Après on ne sait pas quelles ont été les relations entre l'auteur et l'éditeur : la rédaction de "Big Planet" / "
La Planète géante", prototype du cycle de Tschaï, rédigée en épisodes, avait été compliquée. Ici
Jack Vance nous explique qu'il a été obligé d'ajouter le personnage du jeune Traz pour mieux cibler le jeune public… Franchement, vu ce qu'il a en fait il n'a pas dû beaucoup se forcer pour l'inclure à sa saga. Et au lieu de pinailler sur le choix des titres, il aurait mieux fait de se relire car entre les Dirdirs qui changent d'apparence entre le tome 1 et le tome 3 (et à l'intérieur même du tome 3 d'ailleurs), Cath qui change de description entre le tome 1 et le tome 2, pleins de personnages semblent sortir du même moule (par exemple quelles sont les différence entre Baojian et Zarfo ?), ou quelques bonnes vieilles incohérences des familles il y a largement matière à faire !

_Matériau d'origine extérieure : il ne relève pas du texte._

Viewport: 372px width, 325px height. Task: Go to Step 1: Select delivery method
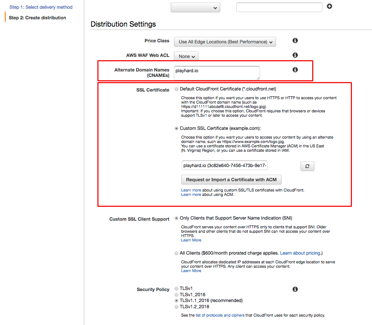click(41, 7)
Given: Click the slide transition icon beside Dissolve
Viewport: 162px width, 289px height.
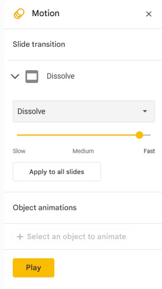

Mais tout n'est pas à jeter pour autant : les univers créés par
Jack Vance, habitant de San Francisco et grand voyageur devant l'éternel, sont toujours incroyablement riches et en tant que bâtisseur de mondes son influence sur les jeux de rôles est incommensurable (d'ailleurs pour information le GURPS consacré à Tschaï est génial !). Si on change le personnage principal, si on étoffe les personnages secondaires et on améliore l'intrigue, ce cycle aurait été énormissime… D'ailleurs certains ne s'y sont pas trompés puisqu'ils s'en sont inspirés pour réaliser "Stargate" et "Farscape", deux séries de SF particulièrement réussies qui sont devenues des classiques du genre !
Sinon les règles de la dactylographie ne semble pas entièrement maîtrisées par J'ai Lu sans parler des coquilles, rares certes mais qui font tâche pour la 3e édition de cet intégrale. Ce n'est quand même pas très glorieux pour une 3e édition ! le groupe Flammarion a quand même suffisamment de moyens pour offrir un produit fini irréprochable. Et un grand merci au traducteur Michel Deutsch, et à l'illustrateur Caza, auquel les genres de l'imaginaire doivent tant en France.